The boundary between consulting and software is blurring. According to recent research on AI-powered consulting models, enterprises are increasingly seeking vendors that combine platform capabilities with consulting expertise.

This makes sense. A BI platform with built-in AI features like text-to-SQL (natural language query generation) and AI-assisted metric design can reduce the need for some consulting work. But it increases the need for other consulting—helping you think through which metrics to automate, how to govern AI-generated insights, and how to build a data culture that uses these tools effectively.

Platforms like D23 with AI-powered analytics and MCP server integration represent this evolution—combining managed infrastructure with AI capabilities that traditionally required consulting expertise, while still providing access to data consulting for strategy and implementation.

Key Takeaways

  1. Vendors solve infrastructure; consultants solve strategy. You need both for sustainable success at scale.

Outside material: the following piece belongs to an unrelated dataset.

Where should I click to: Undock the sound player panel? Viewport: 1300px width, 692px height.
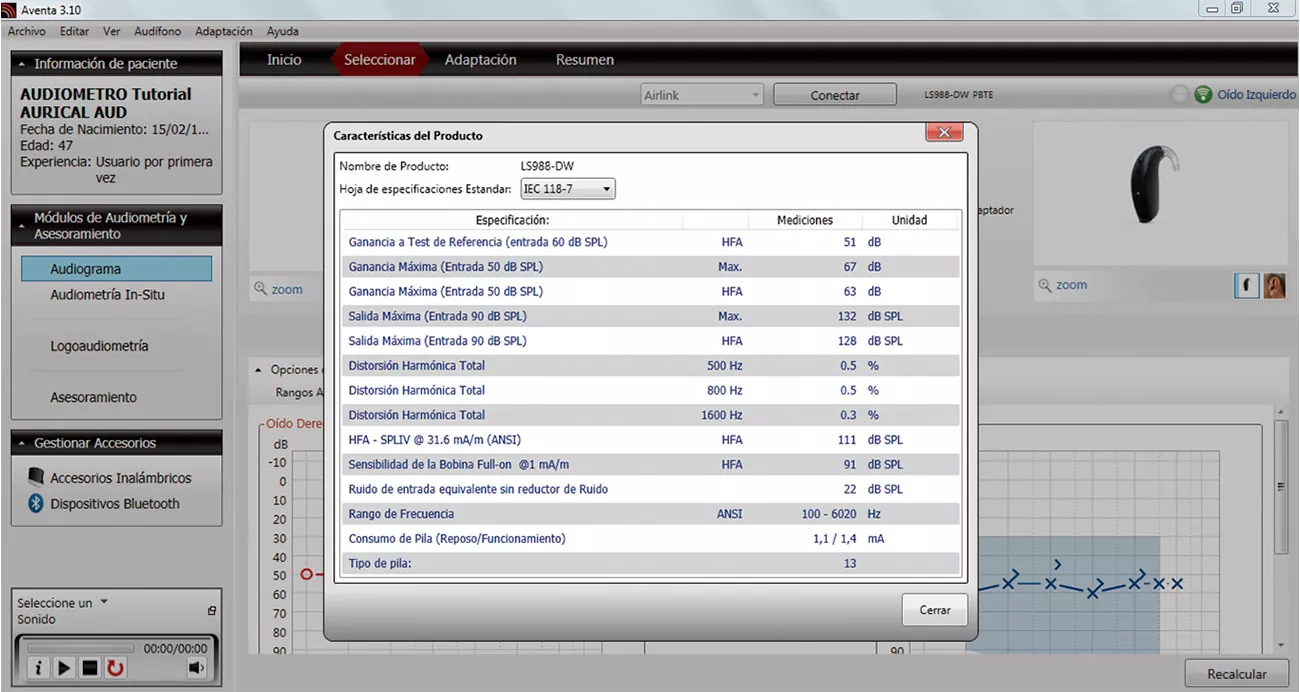click(x=211, y=611)
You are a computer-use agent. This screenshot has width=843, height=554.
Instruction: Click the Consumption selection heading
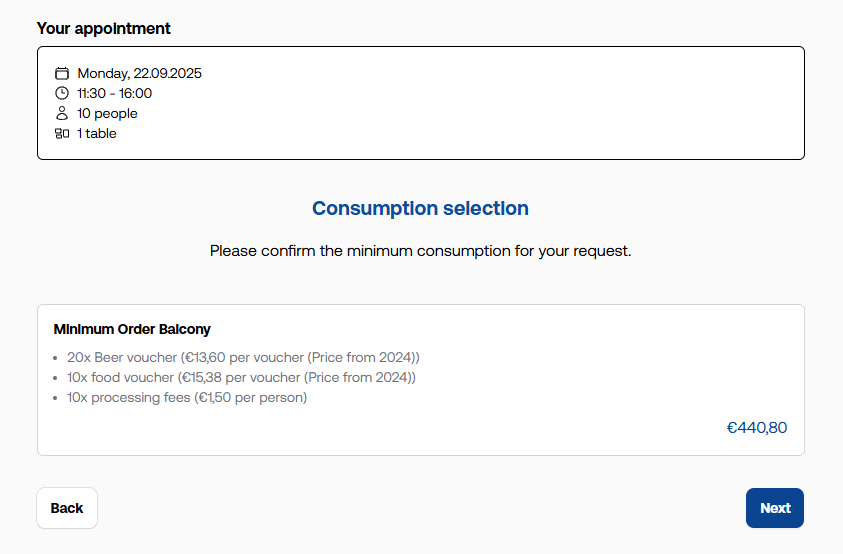(x=420, y=209)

  2. Start with consulting if you’re uncertain about your requirements or have failed implementations to recover from. Start with software if you have clear needs and internal capability.

  3. The best engagements are phased: discovery and strategy, tool selection, implementation, and handoff. This ensures the consultant and vendor work together toward the same outcome.

  4. Make consultant redundancy a success metric. If they’re still essential after they leave, something went wrong.

  5. Evaluate total cost of ownership over 3+ years, not just upfront spend. Consulting + software often costs less than either alone due to faster time-to-value and higher adoption.

  6. Document everything and build internal leadership. Your organization owns the outcome; the consultant and vendor are enablers.

The question isn’t whether to hire consultants or buy software. It’s how to combine them effectively to build sustainable analytics capability that drives decisions and grows with your organization.

For organizations building on Apache Superset, whether through D23’s managed platform or open-source deployment, the principle remains: invest in both strategy and infrastructure, and ensure they’re aligned from day one.